Over the past couple of months I’ve been exploring the potential of WebAssembly; initially looking at compilation options and performance, and more recently the migration of D3 Force Layout to WebAssembly using AssemblyScript.

I wanted to try my hand at creating a more complex WebAssembly application, which is why I’ve been spending my evenings working on a CHIP-8 emulator … and learning Rust!

eumlator.png

You can find the code for the finished emulator on GitHub. It’s also hosted online if you want to have a play (I’d recommend Kraftwerk’s Computer Love as suitable backing track!).

Why Rust?

While there are a number of languages with support for WebAssembly, many of these are quite immature in their implementation. WebAssembly currently lacks a garbage collector (GC), and as a result languages that don’t require a GC tend to have better support. The most mature support is for C / C++ via Emscripten, although if I’m being totally honest, I don’t really like C++ … or Emscripten!

Rust is a relatively new language (2010) which, while syntactically similar to C++, is designed to be more ‘safe’. It also has many language features in common with other modern programming languages such as Swift. This, combined with an active community, has contributed to it holding the title of “Most Loved Language”

Rust is looking to be a popular choice for WebAssembly and its community is really embracing it …

We’re poised to be THE language of choice for wasm. (from Rust an the case for WebAssembly)

So for my CHIP-8 emulator I wanted a language with relatively mature WebAssembly support (if that’s such a thing!), that doesn’t create bloated binaries (i.e. no GC and a minimal runtime), that would be fun to learn.

Rust was the obvious choice.

I’m not going to cover my CHIP-8 implementation in great detail, however, I will pick out a few areas which highlighted Rust language features that I enjoyed.

But before that, what’s CHIP-8 all about?

CHIP-8

I must admit, writing an emulator has been on my programming ‘bucket list’ for a long time now. My earliest programming experiences were on early 8-bit microcomputers, and I’ve always enjoyed returning to writing code that is close to the ‘metal’. My initial idea was to write a Atari 2600 VCS emulator because its architecture is absolutely fascinating. However, that architecture also makes it a real challenge to emulate. Perhaps it made sense to start with something simpler?

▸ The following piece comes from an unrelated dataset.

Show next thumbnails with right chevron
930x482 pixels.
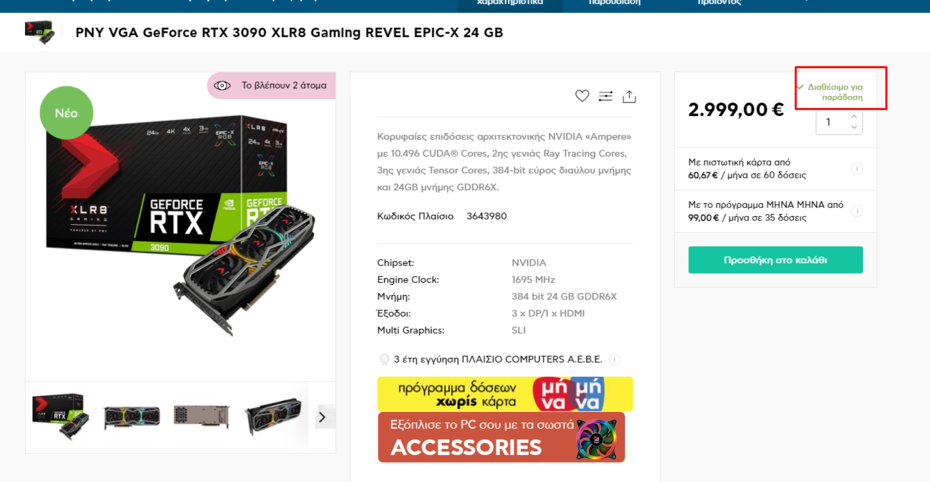coord(322,417)
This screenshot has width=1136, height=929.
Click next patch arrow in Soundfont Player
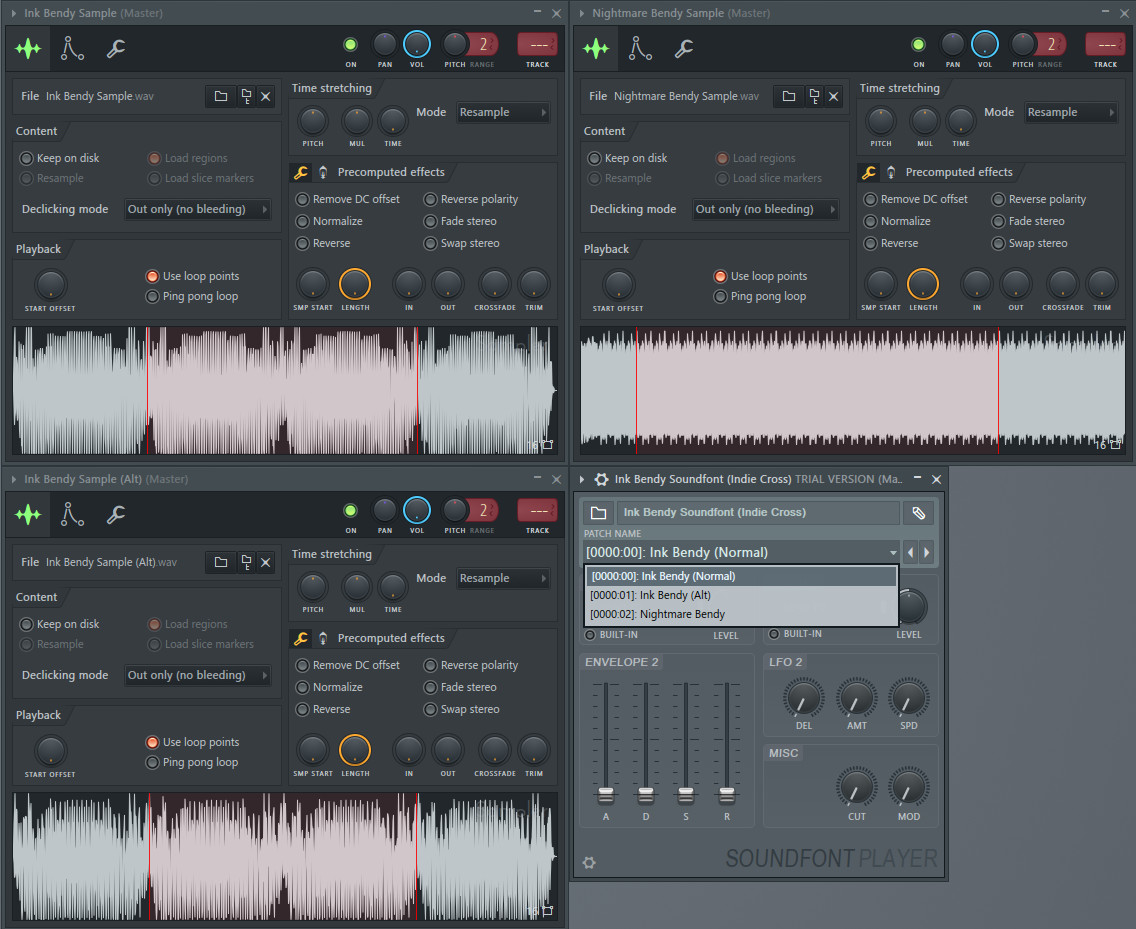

After a bit of reading around I found that CHIP-8 (https://en.wikipedia.org/wiki/CHIP-8) is a good starting point for would-be emulator authors due to its relatively simple instruction set and architecture. Interestingly CHIP-8 isn’t a physical architecture, it is a virtual machine that was implemented by a number of computers in the 1970 and calculators in the 1980s. You can read more about CHIP-8, and the benefits of interpreters, from Joseph Weisbecker in his article for Byte Magazine.

byte magazine article

In brief, CHIP-8 has 4k of RAM, although the first 512 bytes are used by the machine-specific interpreters (yes, just 512 bytes!). It has 16 8-bit registers and one 16-bit program register. It has a stack that can store up to 16 addresses, allowing support for ‘call’ operations as well as ‘jump’. The CPU supports 35 different opcodes (i.e. instructions), which are all 2-bytes wide. For peripherals it has a simple 64 x 32 pixel display, basic sound support and a 16-key keypad.

As well as being relatively simple, CHIP-8 does not appear to be proprietary, and as a result technical reference materials, and numerous ROMs are readily available.

If you’re interested in how to write an emulator, I’d highly recommend Laurence Muller’s article that covers CHIP-8 emulation in detail. In this post I’ll concentrate on the Rust and WebAssembly aspects.

Building WebAssembly with Rust

Rust support for WebAssembly has evolved rapidly in the past few months. Initially it depended on Emscripten and the ‘fastcomp’ fork of LLVM, however, this results in quite a weighty runtime being added to the wasm binary.

More recently a new wasm-unknown-unknown target was added to Rust, it is very much a work-in-progress that removes the Emscripten dependency, making use of the LLVM backend directly. As a result, the output binaries are much more lightweight. Although, there is still room for improvement, which is why the Rust team created a small utility wasm-gc, for post processing wasm files to clean up unused code.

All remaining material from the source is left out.